Recorded data:
+ + + + + + +
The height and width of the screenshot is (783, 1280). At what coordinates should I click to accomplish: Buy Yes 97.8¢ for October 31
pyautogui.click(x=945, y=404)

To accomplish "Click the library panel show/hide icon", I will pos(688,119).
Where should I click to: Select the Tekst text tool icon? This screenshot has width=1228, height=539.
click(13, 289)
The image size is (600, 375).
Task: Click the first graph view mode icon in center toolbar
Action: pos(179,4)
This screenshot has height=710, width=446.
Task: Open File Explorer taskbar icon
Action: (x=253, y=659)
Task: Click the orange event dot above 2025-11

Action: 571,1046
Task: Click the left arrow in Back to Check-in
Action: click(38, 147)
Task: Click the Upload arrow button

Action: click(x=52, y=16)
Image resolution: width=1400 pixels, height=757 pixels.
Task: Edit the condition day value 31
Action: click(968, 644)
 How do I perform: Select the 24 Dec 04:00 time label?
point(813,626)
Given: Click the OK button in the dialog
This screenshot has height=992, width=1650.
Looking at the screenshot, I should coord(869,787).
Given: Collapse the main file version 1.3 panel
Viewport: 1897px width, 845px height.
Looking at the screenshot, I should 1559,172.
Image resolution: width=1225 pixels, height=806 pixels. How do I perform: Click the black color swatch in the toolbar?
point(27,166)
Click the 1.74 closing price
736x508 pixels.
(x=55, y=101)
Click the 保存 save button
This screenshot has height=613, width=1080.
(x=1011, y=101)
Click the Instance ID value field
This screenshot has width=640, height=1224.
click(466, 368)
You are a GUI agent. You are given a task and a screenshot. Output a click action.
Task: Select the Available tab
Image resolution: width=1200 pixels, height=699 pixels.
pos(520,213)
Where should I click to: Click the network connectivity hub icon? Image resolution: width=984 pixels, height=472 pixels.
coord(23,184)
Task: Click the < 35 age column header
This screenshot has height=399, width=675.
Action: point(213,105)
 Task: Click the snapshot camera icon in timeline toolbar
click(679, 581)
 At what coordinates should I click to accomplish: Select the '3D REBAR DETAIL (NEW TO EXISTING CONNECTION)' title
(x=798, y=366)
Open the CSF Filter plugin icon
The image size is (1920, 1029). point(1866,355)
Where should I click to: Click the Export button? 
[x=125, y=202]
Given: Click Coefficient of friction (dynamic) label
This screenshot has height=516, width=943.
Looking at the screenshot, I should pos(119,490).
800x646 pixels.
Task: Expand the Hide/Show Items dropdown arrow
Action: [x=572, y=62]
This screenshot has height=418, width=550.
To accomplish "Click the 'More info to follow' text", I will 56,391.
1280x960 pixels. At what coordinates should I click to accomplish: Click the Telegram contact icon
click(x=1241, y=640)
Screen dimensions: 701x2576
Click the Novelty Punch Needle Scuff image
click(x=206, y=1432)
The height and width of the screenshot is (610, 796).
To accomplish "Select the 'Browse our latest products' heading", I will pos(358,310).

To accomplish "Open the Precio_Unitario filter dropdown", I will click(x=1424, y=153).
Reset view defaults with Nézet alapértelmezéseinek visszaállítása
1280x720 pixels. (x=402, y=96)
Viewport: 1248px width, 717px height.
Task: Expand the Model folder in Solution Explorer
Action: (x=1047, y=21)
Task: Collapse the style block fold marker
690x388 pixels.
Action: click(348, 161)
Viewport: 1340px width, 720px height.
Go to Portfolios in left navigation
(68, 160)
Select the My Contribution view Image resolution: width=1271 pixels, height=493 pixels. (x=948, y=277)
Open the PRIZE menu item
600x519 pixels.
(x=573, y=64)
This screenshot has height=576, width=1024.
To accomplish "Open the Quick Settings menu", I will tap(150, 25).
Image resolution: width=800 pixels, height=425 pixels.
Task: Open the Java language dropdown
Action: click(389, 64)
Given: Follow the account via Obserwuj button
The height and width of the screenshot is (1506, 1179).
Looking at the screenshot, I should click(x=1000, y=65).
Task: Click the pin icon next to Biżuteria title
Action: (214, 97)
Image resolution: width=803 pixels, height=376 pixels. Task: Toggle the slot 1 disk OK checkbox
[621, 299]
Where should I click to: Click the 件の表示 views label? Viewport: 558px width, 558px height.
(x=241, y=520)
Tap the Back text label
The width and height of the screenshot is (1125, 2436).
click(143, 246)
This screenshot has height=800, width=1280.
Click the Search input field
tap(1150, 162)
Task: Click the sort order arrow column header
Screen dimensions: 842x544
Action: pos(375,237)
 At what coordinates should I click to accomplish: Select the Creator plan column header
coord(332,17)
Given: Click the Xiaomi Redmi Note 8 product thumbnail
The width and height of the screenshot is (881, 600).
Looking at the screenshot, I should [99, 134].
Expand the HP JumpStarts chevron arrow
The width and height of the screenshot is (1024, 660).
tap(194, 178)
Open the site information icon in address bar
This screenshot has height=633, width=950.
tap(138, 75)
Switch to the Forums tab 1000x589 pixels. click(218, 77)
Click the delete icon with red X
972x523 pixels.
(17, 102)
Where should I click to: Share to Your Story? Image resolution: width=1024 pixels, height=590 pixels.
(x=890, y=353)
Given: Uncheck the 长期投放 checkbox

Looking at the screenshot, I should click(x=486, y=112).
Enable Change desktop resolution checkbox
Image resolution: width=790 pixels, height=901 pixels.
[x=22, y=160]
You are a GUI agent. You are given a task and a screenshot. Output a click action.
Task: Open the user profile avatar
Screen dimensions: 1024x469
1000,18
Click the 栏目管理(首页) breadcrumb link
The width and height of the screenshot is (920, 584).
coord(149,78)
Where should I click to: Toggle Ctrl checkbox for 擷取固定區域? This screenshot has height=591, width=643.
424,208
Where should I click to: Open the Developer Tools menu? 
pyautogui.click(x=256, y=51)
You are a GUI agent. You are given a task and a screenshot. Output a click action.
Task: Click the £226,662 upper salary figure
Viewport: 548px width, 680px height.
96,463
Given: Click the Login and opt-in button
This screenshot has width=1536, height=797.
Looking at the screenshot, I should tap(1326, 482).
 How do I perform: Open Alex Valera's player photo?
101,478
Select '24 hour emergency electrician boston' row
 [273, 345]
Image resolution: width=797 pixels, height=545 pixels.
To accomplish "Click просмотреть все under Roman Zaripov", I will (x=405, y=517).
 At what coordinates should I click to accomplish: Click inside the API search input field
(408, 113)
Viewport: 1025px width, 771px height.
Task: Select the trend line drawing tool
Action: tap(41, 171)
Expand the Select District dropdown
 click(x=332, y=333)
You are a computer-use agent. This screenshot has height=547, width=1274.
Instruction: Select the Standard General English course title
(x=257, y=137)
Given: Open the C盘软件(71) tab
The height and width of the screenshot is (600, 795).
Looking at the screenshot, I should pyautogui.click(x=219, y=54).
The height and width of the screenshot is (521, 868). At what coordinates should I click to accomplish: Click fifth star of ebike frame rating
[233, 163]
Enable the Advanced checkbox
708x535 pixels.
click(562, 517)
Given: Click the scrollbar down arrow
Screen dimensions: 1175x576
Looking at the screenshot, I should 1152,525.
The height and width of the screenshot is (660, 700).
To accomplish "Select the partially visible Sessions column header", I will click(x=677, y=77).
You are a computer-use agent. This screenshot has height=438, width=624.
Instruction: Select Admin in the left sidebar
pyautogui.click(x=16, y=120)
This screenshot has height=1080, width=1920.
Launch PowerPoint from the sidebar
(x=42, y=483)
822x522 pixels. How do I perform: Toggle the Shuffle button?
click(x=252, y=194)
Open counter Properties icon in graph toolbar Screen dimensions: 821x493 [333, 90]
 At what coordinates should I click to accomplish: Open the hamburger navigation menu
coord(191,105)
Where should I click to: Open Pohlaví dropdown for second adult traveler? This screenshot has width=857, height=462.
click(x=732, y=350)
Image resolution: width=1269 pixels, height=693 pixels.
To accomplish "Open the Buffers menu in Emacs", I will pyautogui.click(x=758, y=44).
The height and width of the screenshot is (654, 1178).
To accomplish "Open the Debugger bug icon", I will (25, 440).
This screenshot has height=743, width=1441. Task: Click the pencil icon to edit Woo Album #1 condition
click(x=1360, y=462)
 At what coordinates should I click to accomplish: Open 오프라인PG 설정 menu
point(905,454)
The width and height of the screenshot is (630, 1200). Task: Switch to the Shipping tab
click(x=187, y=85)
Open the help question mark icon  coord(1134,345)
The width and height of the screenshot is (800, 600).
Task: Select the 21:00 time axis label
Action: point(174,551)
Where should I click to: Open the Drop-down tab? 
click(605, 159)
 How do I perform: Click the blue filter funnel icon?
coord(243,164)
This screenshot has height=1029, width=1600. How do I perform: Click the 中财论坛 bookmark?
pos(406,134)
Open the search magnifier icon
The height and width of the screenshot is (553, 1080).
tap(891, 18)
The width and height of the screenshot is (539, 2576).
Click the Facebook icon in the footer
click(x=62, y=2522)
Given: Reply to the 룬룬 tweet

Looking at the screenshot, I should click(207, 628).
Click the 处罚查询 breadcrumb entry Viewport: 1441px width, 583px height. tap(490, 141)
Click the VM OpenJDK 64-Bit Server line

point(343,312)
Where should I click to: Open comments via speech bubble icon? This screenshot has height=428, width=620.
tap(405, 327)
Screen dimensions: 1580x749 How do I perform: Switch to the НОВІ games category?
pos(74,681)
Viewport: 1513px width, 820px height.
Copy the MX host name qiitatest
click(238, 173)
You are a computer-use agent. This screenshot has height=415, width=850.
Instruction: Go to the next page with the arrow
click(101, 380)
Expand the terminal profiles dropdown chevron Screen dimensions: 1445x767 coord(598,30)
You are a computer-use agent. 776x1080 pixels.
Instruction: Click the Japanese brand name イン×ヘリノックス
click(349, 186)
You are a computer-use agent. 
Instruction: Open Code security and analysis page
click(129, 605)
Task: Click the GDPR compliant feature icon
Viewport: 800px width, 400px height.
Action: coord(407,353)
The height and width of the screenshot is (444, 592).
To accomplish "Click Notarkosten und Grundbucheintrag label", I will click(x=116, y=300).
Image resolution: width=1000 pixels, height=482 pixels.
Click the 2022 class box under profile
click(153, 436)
+ + + + + + +
*Try it*
Starting at the line above that holds "Task: Collapse the style block fold marker" and ending at the line that holds "This screenshot has height=576, width=1024.", transcribe each line exactly and include no other lines.

*Response to this exercise*
Task: Collapse the style block fold marker
690x388 pixels.
Action: click(348, 161)
Viewport: 1340px width, 720px height.
Go to Portfolios in left navigation
(68, 160)
Select the My Contribution view Image resolution: width=1271 pixels, height=493 pixels. (x=948, y=277)
Open the PRIZE menu item
600x519 pixels.
(x=573, y=64)
This screenshot has height=576, width=1024.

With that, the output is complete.